## Tasks to complete
A - Answer these questions using the text on the Sykes Picot Agreement:
(i) Which two countries does it call the dominant imperialist powers in West Asia?
(ii) How old was the Ottoman Empire, according to the text?
(iii) In what year was the Sykes Picot Agreement's war objective already agreed upon?
B - Reproduce the part of the text on the Sykes Picot Agreement starting with "Erling Folkvord" and going on through "content and implications.".

## Selected text
════
Erling Folkvord
Before allowing heads of state to mark a century since the victors of the First World War concluded a series of peace agreements, we should examine these agreements’ content and implications.
In West Asia, the dominant imperialist powers, England and France, had one main goal following the war. Together with their allies, Italy, Greece and Russia, they aimed to crush the Ottoman Empire. The 600-year-old superpower that had dominated this part of the world was to be removed from the map. Then they were to divide the lands into regions under English and French influence and control. This much was already agreed upon in 1916, when the secret Sykes Picot Agreement laid out this war objective. The agreement was kept secret, until the Bolshevik Party in Russia crushed the Tsarist regime in the October Revolution of 1917. The new revolutionary regime opened the Tsarist archives, and published the Sykes Picot Agreement.
════
## Entries
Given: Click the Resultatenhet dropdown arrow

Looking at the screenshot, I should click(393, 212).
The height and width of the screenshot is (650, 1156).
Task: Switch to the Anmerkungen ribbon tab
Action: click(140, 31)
════
## Results by task
A -
(i) England and France
(ii) 600 years old
(iii) 1916

B -
Erling Folkvord
Before allowing heads of state to mark a century since the victors of the First World War concluded a series of peace agreements, we should examine these agreements’ content and implications.